Pick your poison: Texas Attorney General Ken Paxton (left) will run against U.S. Sen. John Cornyn in the 2026 Republican primary. Credit: Left: Wikimedia Commons / Gage Skidmore; Right: Shutterstock / Christopher Halloran

It’s official: Texas Attorney General Ken Paxton will challenge U.S. Sen. John Cornyn in next year’s Republican primary, setting up what’s likely to be the priciest and messiest food fight in the upcoming election cycle.

Paxton, a social conservative and unyielding Trump ally, has long teased a run against Cornyn, who’s spent 22 years in the Senate and last fall lost a bid to become the chamber’s majority leader. The AG’s run tees up what’s like to be a bare-knuckle brawl between the MAGA wing of the party and the pro-business old guard, represented by Cornyn, a four-term incumbent.

Leaving no question where his allegiances lie, Paxton’s campaign website shows a photo of him posing with President Donald Trump. He also announced his candidacy during on Fox News host Laura Ingraham’s show, likening himself to Texas’ other U.S. Senator, Ted Cruz, whom he added supports the president in a “very significant way.”

However, expect both candidates to scramble for Trump’s endorsement.

RECORD EXCERPTS
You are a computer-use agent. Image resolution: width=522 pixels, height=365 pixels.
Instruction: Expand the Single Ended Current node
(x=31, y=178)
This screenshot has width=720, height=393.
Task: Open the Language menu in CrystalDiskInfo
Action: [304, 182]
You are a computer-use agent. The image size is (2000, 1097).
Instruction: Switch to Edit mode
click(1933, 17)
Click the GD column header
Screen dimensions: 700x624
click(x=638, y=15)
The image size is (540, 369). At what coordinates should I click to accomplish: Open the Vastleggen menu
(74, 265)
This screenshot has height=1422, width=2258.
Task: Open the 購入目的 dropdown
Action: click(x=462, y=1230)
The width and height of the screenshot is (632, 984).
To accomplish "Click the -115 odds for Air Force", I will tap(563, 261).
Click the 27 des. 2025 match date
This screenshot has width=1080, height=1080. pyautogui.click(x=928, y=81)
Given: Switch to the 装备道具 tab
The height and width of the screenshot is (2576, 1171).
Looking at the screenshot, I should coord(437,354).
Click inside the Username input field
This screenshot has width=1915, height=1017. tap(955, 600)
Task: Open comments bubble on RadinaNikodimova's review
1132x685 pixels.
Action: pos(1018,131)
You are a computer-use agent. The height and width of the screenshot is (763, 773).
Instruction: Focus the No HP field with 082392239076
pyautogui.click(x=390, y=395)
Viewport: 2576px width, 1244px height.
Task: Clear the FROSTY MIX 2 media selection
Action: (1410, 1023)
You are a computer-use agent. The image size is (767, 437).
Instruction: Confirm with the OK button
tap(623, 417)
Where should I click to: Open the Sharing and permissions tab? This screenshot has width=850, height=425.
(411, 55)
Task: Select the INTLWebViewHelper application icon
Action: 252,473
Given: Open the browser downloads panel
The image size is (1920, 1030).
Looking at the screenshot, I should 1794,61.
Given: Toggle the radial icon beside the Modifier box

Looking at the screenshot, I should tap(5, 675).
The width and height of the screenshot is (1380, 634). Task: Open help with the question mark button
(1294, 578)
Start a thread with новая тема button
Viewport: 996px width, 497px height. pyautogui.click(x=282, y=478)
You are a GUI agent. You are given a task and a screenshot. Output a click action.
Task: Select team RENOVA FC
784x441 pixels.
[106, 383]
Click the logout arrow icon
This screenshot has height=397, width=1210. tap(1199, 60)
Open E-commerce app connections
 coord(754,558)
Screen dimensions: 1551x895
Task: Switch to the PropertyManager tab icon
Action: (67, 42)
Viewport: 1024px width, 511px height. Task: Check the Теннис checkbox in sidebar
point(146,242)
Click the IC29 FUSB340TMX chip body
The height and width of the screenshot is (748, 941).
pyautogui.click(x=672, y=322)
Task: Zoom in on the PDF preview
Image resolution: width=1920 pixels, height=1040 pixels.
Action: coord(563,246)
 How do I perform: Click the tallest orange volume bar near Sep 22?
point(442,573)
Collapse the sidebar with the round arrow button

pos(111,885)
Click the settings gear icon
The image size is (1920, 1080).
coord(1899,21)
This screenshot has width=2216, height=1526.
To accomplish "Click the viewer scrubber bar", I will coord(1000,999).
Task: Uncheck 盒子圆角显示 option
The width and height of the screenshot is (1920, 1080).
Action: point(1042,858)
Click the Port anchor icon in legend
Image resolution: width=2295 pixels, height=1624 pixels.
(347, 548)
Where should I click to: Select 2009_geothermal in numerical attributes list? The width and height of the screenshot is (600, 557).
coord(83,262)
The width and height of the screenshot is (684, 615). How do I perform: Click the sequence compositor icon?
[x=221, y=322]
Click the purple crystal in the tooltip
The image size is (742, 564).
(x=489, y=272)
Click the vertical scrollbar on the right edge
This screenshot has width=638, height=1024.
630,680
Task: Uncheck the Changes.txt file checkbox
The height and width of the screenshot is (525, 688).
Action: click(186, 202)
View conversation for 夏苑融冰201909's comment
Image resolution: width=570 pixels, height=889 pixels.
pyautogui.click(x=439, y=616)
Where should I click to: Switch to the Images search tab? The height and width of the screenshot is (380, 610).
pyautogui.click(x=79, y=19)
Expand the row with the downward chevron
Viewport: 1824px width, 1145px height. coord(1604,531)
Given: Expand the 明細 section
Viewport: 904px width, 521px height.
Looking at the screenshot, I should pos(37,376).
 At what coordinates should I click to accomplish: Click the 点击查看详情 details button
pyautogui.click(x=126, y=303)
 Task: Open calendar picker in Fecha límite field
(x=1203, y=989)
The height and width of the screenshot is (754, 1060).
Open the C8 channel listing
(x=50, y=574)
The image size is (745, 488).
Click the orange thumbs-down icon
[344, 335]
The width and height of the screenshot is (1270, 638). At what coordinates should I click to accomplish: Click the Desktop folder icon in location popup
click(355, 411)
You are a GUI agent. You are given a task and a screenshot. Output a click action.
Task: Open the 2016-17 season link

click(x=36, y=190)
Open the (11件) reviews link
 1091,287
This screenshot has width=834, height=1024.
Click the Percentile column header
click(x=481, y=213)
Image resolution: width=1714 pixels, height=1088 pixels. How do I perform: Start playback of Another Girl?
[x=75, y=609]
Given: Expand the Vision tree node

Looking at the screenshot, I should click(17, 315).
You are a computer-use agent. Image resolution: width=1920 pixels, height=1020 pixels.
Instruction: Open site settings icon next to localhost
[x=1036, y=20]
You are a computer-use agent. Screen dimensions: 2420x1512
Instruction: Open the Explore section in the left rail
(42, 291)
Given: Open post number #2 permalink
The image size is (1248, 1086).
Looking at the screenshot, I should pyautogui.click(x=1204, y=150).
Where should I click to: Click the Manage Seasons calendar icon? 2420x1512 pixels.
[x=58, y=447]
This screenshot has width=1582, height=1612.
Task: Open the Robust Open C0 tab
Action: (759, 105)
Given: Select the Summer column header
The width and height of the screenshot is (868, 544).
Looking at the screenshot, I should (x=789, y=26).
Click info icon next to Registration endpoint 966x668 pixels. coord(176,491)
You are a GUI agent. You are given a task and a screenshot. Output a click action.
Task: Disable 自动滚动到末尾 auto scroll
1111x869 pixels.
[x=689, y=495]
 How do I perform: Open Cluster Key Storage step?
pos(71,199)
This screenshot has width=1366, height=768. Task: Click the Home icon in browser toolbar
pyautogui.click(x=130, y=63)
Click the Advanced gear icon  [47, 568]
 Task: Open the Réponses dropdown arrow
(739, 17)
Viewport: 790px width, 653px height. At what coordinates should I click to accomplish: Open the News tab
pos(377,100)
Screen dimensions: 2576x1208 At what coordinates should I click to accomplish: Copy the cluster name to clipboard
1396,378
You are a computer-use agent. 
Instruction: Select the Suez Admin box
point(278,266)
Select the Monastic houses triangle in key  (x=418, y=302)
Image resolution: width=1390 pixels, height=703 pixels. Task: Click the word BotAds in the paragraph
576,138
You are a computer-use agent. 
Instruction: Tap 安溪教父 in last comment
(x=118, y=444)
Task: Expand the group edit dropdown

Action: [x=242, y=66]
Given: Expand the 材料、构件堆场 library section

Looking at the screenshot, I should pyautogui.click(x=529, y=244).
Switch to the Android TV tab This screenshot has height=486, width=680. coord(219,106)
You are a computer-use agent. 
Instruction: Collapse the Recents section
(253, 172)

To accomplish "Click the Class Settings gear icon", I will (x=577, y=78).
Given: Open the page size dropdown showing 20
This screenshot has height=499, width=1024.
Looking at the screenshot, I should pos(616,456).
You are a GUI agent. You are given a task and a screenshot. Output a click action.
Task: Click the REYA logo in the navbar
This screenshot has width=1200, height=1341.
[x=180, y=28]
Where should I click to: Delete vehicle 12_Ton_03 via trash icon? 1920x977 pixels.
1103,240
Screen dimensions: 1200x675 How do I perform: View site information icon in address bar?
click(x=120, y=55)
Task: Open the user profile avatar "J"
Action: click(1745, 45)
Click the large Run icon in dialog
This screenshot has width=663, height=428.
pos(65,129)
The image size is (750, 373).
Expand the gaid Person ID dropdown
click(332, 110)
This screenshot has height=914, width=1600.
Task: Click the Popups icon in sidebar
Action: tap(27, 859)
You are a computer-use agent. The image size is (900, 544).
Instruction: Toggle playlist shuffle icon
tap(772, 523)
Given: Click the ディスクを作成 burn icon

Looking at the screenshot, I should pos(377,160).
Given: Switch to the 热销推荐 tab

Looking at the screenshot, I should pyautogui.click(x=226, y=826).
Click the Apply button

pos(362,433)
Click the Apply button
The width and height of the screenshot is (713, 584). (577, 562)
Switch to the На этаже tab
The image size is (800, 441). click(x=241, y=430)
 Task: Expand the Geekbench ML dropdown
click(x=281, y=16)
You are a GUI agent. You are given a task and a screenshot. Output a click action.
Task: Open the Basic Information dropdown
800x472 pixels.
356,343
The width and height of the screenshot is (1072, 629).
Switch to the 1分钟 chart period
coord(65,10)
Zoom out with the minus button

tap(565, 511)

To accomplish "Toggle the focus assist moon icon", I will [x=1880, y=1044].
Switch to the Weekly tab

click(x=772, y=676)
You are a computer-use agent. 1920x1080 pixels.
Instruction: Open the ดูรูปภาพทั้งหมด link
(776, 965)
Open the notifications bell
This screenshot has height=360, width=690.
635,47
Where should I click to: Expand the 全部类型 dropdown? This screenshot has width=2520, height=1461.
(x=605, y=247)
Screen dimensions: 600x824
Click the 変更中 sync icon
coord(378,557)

TO DO
#1 List every person named in the article about the Texas Senate primary, including anyone named in the photo credit.
#2 Reproduce everything in the article about the Texas Senate primary from "It’s official: Texas" down to "upcoming election cycle.".
The records aren't needed for what comes next.

RESULTS OF THE TASKS
#1 Ken Paxton, John Cornyn, Gage Skidmore, Christopher Halloran, Donald Trump, Laura Ingraham, Ted Cruz

#2
It’s official: Texas Attorney General Ken Paxton will challenge U.S. Sen. John Cornyn in next year’s Republican primary, setting up what’s likely to be the priciest and messiest food fight in the upcoming election cycle.